*** Opening Selected passage ***

After The Covid-19 Panic: Three Lessons For Business

The panic is past. But the pandemic is still with us. Businesses are preparing for a world in which the Covid-19 virus and other pandemic diseases are a recurring feature

Photo: Depositphotos.com/Xelastia

What will this new landscape look like? Conversations with Asia Business Council members, who together directly employ some 3 million people, suggest three highlights.

First, companies are taking a much greater responsibility for–and interest in–the health and safety of their employees. This is necessary during the pandemic, given the likelihood of workplace transmission. The habits and protocols developed during what is likely to be a drawn-out pandemic, are likely to persist. Diseases like Covid-19 have long been identified as a significant threat to our tightly linked world and the current pandemic is likely to be the first of many. It took Covid-19 to wake many companies up to the reality that their responsibilities for employees don’t stop when they clock off work.

The willingness of companies to take responsibility for employees is truer in Asia than in the United States, given the common involvement of Asian companies in employees’ lives and the sense of employer responsibility, even paternalism, that prevails in the region. If this translates into a holistic concern with employees’ well-being it will be a positive development.

*** Closing Selected passage ***

• [Task to complete]
Retype the article on business lessons after the Covid-19 panic from "The willingness of" to "a positive development." with no changes.

*** Opening Supplied data ***

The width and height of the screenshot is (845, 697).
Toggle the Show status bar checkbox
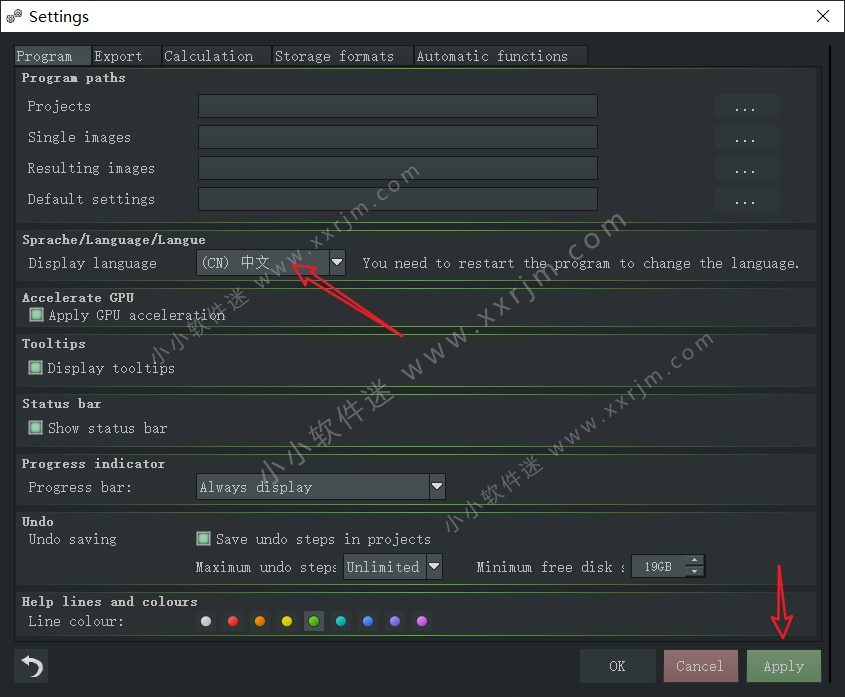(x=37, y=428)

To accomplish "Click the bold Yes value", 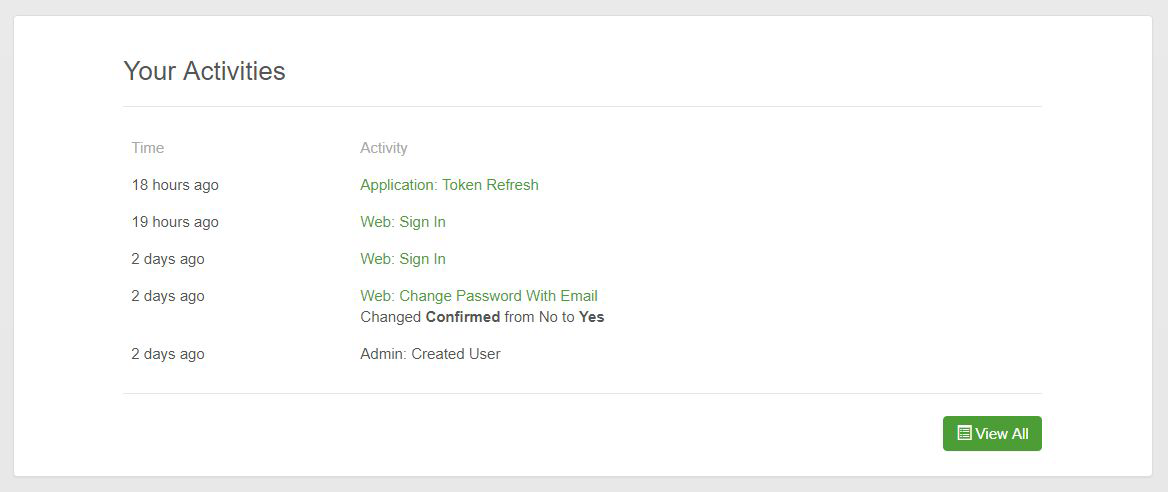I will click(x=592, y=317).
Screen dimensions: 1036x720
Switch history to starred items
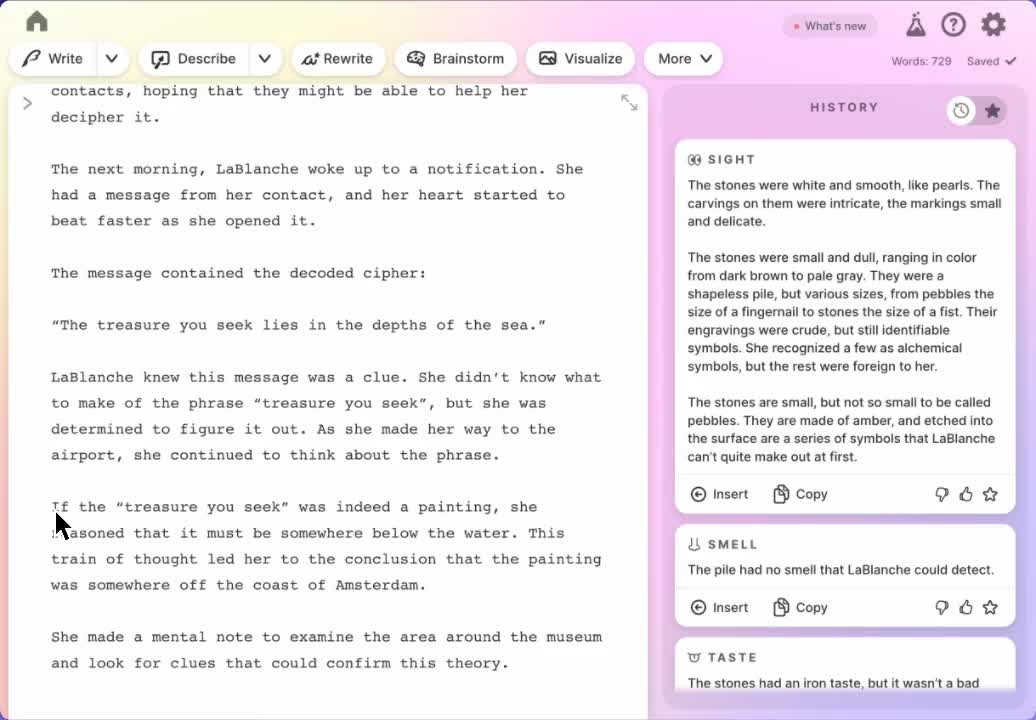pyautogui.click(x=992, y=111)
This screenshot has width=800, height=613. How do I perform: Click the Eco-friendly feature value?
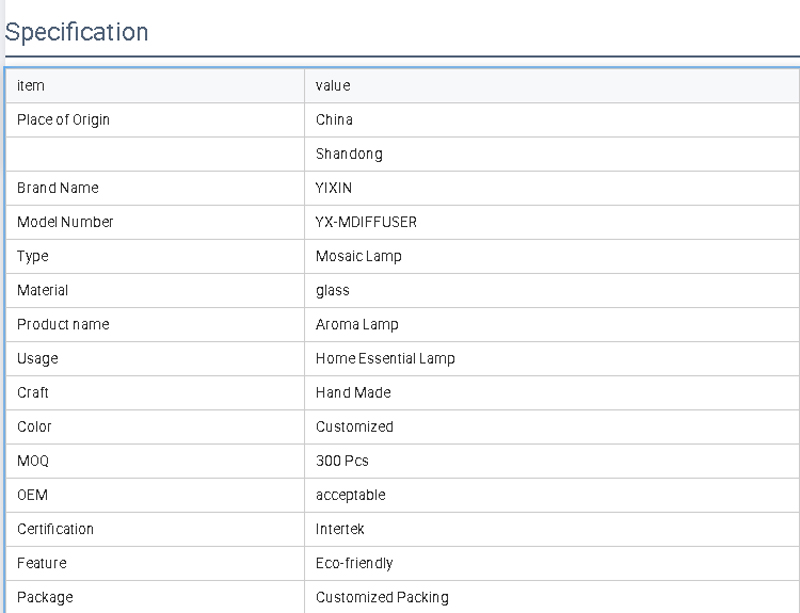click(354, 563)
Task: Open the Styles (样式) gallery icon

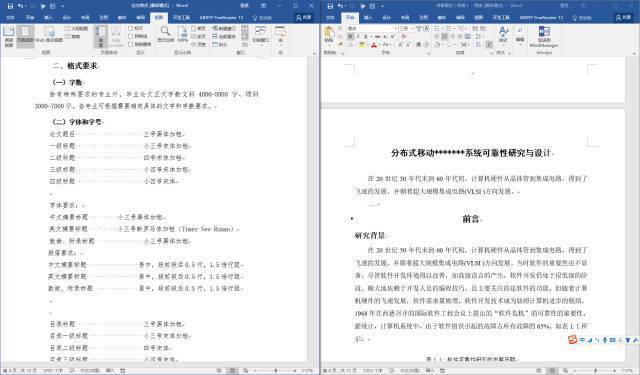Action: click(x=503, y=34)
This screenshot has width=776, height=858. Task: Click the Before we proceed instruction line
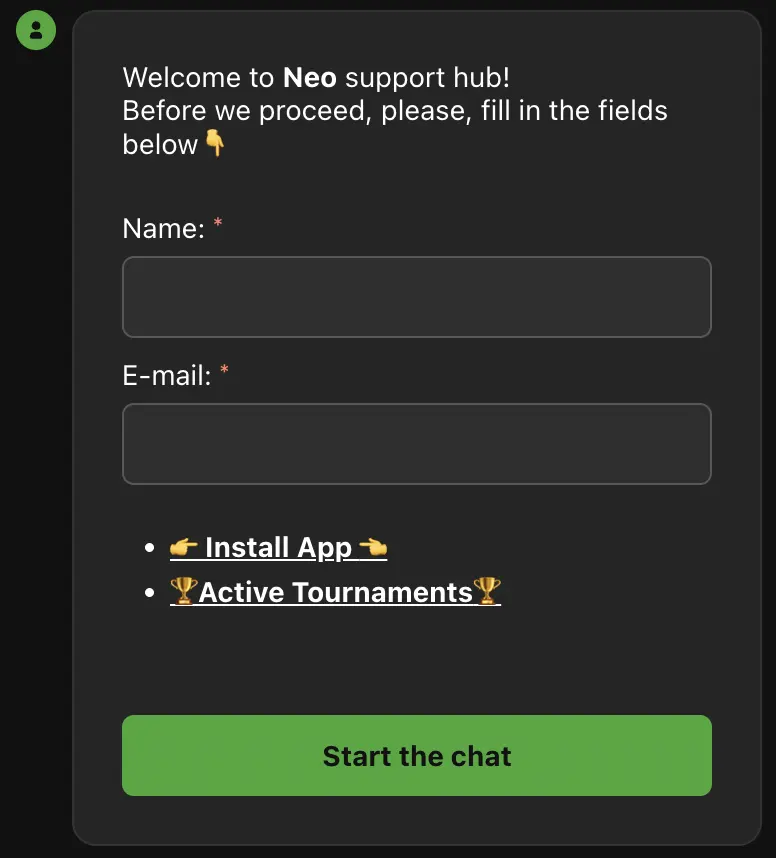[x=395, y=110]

*** Closing Supplied data ***
*** Opening Supplied data ***

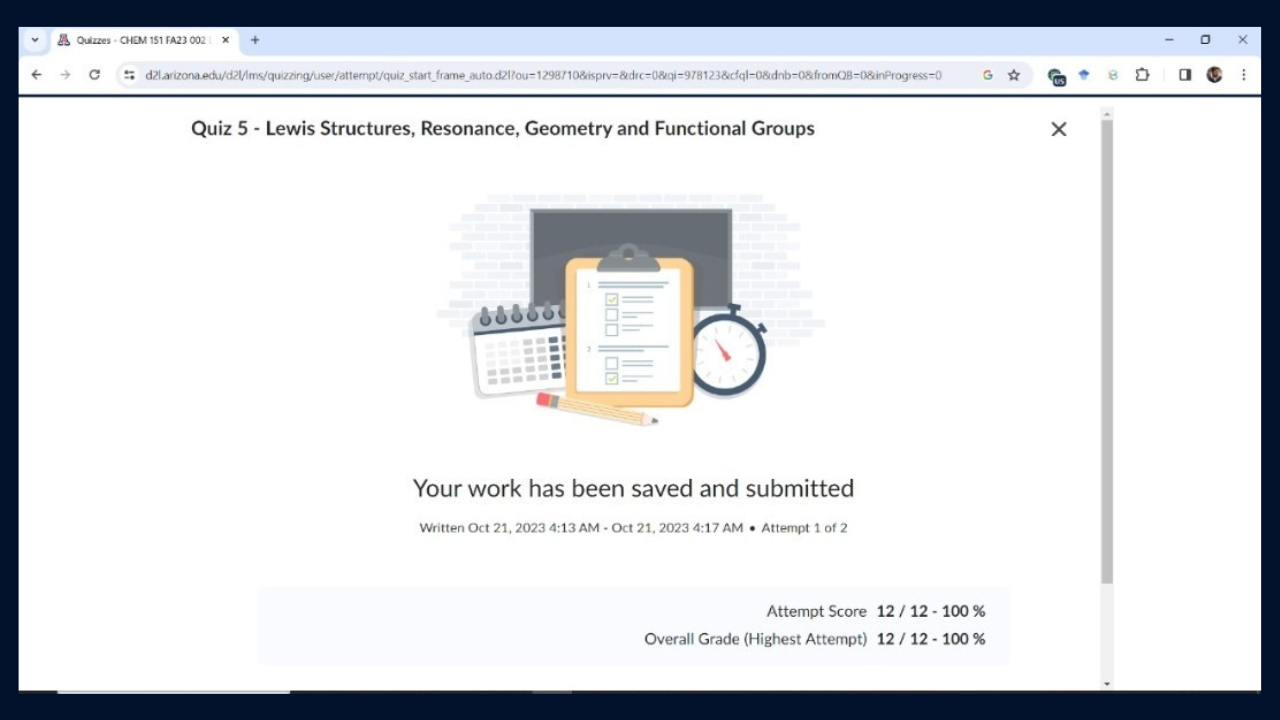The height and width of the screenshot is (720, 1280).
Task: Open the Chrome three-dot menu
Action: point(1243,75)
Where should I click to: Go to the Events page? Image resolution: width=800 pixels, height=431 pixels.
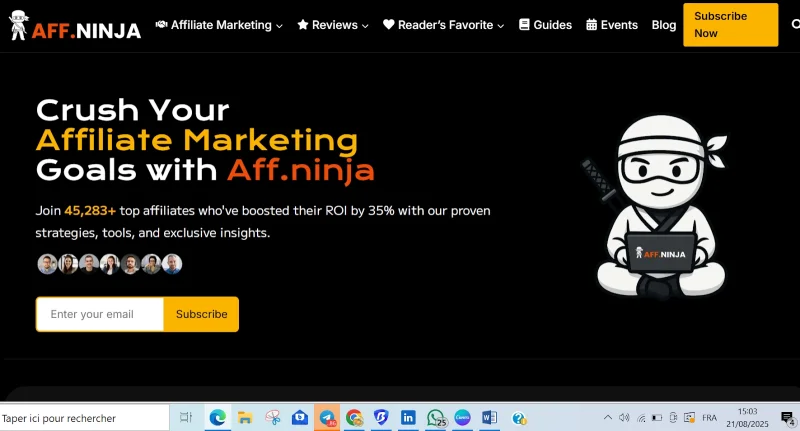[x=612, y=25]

*** Closing Supplied data ***
*** Opening Supplied data ***

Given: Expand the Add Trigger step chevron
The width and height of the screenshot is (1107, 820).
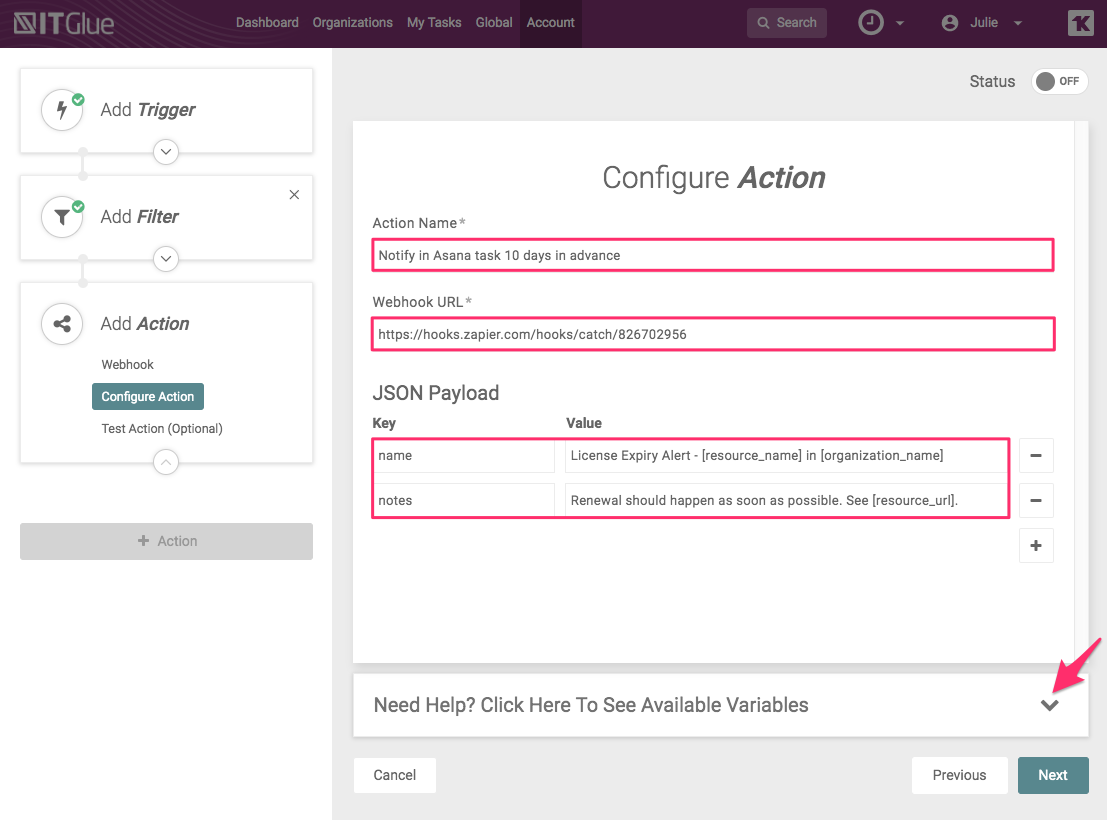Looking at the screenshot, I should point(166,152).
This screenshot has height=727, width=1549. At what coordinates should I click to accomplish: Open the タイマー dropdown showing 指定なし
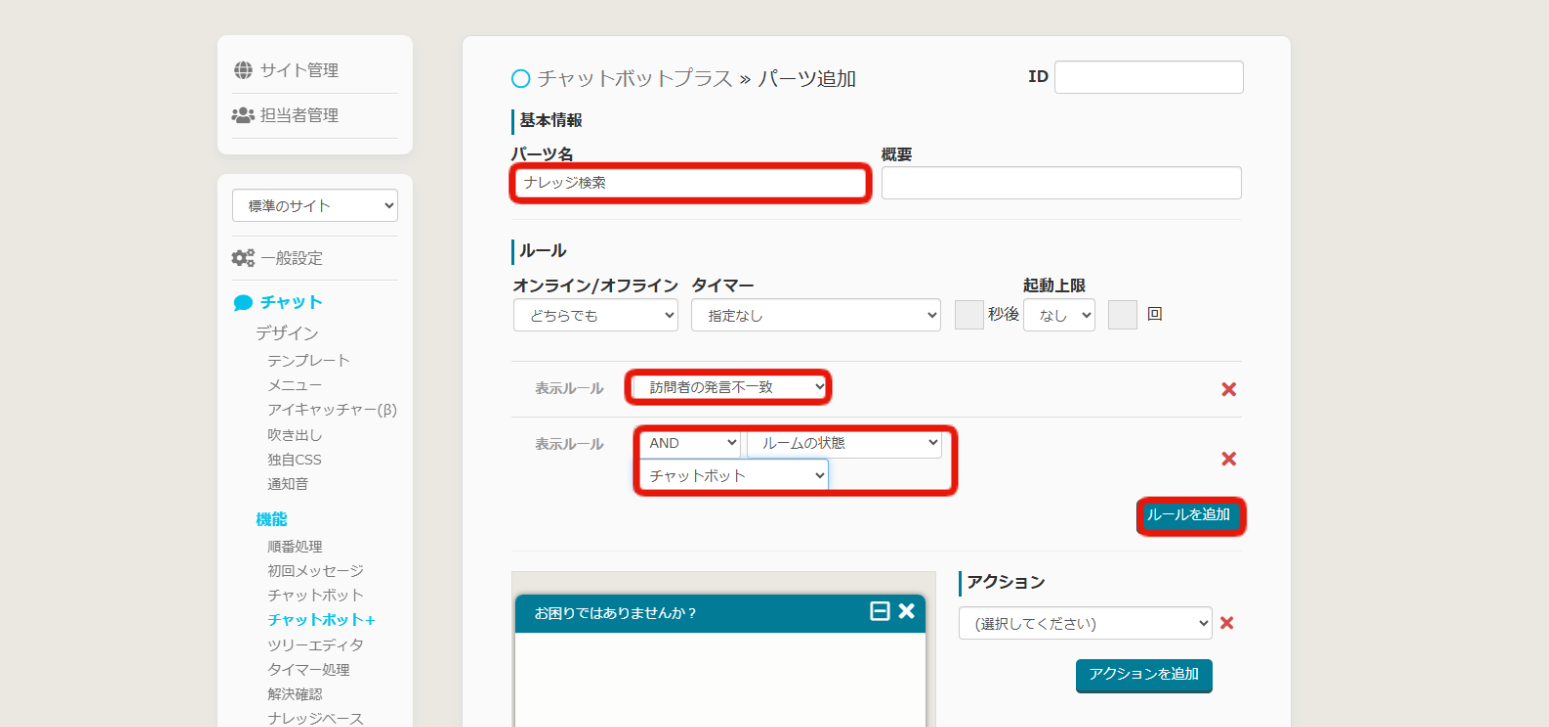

*** Closing Supplied data ***

• [Task result]
The willingness of companies to take responsibility for employees is truer in Asia than in the United States, given the common involvement of Asian companies in employees’ lives and the sense of employer responsibility, even paternalism, that prevails in the region. If this translates into a holistic concern with employees’ well-being it will be a positive development.